### WORK REQUIRED
Return, word for word, only the lines of the data below that lie between the line with "Instruction: Click the search magnifier icon" and the line with "Task: Click 2,000", those two lines included.
BEGIN SOURCE DATA
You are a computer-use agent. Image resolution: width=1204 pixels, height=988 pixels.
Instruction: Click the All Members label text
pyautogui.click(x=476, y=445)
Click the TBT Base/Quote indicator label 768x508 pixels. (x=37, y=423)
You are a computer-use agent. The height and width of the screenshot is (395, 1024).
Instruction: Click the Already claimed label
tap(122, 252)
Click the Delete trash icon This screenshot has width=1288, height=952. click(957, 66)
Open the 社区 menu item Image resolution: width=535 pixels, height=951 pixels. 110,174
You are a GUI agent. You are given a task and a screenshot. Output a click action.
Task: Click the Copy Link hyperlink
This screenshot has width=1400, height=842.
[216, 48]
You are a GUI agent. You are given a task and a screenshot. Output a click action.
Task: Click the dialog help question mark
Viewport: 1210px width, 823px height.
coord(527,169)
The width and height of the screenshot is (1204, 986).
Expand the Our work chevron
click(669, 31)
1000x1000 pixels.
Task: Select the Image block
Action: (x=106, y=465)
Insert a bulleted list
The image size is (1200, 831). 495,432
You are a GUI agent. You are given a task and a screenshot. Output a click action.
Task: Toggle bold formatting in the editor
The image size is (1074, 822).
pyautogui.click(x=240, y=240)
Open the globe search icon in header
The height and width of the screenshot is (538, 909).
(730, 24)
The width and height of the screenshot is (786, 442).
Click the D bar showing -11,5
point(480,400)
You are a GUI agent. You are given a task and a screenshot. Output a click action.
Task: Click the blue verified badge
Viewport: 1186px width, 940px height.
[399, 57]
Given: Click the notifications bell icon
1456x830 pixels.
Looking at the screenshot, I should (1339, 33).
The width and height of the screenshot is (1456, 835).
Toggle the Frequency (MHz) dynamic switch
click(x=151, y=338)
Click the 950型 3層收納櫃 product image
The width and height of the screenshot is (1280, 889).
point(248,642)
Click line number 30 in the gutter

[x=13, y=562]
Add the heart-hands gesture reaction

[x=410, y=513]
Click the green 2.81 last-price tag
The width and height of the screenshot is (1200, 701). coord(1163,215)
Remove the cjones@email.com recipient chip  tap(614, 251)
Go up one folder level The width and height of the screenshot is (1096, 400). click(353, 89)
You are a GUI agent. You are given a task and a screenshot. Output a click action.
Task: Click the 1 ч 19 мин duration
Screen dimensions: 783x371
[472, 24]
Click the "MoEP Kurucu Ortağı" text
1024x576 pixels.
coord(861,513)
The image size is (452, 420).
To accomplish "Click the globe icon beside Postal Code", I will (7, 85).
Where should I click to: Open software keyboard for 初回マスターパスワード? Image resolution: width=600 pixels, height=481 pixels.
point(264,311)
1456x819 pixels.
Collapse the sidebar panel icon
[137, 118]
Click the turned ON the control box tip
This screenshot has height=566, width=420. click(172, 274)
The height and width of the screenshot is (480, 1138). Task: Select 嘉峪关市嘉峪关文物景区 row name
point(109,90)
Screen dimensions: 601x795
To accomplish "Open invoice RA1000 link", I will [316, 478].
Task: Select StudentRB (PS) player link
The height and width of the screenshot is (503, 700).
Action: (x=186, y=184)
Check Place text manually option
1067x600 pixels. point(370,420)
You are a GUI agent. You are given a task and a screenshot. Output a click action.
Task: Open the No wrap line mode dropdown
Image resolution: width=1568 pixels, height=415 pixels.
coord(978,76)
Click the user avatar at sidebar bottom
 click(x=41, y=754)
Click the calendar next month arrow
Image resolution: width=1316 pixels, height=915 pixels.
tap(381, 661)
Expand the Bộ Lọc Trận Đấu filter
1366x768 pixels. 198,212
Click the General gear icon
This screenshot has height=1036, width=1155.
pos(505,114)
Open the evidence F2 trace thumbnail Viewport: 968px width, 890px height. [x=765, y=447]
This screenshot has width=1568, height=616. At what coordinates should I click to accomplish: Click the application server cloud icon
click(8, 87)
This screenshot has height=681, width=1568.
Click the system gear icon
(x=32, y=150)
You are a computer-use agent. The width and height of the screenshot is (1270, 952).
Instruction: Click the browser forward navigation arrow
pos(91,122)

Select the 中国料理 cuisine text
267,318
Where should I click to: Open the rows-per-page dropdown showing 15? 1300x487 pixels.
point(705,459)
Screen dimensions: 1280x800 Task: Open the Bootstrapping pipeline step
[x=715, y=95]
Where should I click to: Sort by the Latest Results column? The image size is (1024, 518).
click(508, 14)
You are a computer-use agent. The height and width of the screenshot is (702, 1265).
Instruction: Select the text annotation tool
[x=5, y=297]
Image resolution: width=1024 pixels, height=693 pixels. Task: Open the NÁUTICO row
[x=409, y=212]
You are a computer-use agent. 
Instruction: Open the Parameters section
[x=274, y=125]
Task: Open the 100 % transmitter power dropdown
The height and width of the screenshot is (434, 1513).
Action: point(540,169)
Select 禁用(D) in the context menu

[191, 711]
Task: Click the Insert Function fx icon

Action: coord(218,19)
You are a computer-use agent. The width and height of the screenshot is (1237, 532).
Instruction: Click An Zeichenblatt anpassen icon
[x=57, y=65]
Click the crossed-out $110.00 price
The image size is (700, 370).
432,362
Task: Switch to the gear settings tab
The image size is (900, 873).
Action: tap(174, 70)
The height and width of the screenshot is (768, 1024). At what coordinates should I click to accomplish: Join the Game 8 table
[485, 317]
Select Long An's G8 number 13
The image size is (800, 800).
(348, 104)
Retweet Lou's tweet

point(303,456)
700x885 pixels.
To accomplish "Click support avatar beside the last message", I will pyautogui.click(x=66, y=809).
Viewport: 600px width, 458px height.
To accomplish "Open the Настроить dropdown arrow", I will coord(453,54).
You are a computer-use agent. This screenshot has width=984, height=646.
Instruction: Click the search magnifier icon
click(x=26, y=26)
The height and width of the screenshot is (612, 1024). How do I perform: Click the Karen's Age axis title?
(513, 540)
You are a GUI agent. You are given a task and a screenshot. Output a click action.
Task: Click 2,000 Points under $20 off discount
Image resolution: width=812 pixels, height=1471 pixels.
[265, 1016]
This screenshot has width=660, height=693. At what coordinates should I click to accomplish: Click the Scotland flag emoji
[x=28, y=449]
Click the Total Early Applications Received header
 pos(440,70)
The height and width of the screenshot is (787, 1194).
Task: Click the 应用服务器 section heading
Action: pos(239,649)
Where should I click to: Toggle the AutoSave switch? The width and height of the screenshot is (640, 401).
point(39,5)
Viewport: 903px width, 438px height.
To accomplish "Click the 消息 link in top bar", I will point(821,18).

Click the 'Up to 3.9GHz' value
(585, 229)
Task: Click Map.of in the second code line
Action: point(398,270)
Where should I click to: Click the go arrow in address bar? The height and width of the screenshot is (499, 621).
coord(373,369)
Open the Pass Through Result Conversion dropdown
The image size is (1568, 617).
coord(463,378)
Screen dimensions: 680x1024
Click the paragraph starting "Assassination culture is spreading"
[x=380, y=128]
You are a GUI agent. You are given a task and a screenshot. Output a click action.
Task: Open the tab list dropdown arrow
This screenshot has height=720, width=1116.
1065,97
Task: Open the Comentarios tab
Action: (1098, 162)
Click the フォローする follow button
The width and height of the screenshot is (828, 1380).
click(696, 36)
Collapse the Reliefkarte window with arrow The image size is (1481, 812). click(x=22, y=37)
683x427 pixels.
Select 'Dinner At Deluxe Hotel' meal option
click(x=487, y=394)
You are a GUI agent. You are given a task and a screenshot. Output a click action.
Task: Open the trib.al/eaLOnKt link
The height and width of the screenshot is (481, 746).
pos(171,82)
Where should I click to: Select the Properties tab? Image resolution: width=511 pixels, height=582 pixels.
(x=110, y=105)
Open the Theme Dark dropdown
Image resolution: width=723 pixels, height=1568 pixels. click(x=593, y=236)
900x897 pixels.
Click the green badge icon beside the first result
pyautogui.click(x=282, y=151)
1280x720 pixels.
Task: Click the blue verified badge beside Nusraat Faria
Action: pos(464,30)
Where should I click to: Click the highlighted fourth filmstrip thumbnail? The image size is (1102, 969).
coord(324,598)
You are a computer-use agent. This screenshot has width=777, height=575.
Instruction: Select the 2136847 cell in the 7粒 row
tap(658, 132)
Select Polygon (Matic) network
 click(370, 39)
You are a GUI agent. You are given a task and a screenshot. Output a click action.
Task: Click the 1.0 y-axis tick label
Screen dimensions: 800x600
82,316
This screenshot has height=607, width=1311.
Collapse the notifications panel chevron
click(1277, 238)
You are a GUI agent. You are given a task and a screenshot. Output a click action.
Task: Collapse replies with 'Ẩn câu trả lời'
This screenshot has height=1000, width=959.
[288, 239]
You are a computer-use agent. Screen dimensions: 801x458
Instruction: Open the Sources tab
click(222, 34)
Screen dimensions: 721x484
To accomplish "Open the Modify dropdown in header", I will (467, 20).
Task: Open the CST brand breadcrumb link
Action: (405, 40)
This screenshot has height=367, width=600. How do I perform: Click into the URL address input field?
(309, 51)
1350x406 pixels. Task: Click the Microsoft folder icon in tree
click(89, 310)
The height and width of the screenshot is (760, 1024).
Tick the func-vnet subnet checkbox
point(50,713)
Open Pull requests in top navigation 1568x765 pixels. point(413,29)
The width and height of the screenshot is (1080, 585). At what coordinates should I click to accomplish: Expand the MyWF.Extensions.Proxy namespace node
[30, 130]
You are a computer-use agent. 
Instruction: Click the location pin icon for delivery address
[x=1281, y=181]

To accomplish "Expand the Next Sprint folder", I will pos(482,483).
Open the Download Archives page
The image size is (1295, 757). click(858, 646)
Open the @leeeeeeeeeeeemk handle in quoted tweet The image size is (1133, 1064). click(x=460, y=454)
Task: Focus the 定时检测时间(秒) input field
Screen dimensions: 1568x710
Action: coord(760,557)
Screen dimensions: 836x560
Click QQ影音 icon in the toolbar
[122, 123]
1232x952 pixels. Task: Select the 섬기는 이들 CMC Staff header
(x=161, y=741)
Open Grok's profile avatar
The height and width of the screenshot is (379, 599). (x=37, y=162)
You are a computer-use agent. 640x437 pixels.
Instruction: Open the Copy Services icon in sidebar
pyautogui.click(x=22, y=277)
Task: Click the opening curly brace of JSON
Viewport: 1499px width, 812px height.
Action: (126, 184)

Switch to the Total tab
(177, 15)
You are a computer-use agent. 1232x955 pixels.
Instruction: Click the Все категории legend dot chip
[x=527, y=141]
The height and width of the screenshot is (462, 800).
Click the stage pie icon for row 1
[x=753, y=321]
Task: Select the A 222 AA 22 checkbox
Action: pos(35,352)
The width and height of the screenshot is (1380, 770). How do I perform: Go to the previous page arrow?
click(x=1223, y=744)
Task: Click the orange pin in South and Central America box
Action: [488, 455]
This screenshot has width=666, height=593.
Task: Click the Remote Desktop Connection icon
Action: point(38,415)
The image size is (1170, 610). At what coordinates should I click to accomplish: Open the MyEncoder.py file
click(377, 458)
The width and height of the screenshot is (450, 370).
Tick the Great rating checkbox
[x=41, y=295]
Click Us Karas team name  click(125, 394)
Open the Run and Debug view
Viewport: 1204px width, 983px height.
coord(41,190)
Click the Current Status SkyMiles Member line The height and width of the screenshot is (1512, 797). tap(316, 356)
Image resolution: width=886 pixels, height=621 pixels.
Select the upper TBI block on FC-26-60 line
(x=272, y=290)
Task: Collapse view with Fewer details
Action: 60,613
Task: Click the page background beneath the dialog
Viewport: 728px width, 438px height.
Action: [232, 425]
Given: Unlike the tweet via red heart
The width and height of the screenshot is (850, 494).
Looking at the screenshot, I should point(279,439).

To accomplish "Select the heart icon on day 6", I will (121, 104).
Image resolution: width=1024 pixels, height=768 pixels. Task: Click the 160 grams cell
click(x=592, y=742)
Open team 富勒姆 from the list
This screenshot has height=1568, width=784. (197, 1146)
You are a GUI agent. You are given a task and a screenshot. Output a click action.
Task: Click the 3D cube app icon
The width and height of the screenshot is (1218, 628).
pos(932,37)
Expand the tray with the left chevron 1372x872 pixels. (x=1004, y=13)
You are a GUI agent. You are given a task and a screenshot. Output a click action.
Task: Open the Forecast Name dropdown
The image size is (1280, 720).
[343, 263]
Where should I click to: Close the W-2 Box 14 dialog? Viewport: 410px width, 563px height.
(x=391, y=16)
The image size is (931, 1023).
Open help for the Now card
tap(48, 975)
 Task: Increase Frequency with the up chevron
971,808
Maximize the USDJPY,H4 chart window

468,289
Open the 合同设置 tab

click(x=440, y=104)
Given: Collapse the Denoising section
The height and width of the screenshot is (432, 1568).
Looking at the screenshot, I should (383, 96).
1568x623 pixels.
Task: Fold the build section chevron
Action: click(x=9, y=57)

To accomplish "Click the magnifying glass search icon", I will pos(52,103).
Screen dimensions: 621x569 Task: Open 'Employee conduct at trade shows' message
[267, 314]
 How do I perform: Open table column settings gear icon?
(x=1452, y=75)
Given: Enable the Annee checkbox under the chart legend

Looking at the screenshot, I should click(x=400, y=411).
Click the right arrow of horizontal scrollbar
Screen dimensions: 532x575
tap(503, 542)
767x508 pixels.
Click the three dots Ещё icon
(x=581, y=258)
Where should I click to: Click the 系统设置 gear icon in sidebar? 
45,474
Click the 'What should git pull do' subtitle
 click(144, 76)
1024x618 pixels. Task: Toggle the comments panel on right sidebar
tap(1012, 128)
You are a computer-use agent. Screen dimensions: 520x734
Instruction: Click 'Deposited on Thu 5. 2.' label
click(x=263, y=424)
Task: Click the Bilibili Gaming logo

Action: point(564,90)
END SOURCE DATA
### EXERCISE RESPONSE
Instruction: Click the search magnifier icon
click(x=26, y=26)
The height and width of the screenshot is (612, 1024). How do I perform: Click the Karen's Age axis title?
(513, 540)
You are a GUI agent. You are given a task and a screenshot. Output a click action.
Task: Click 2,000 Points under $20 off discount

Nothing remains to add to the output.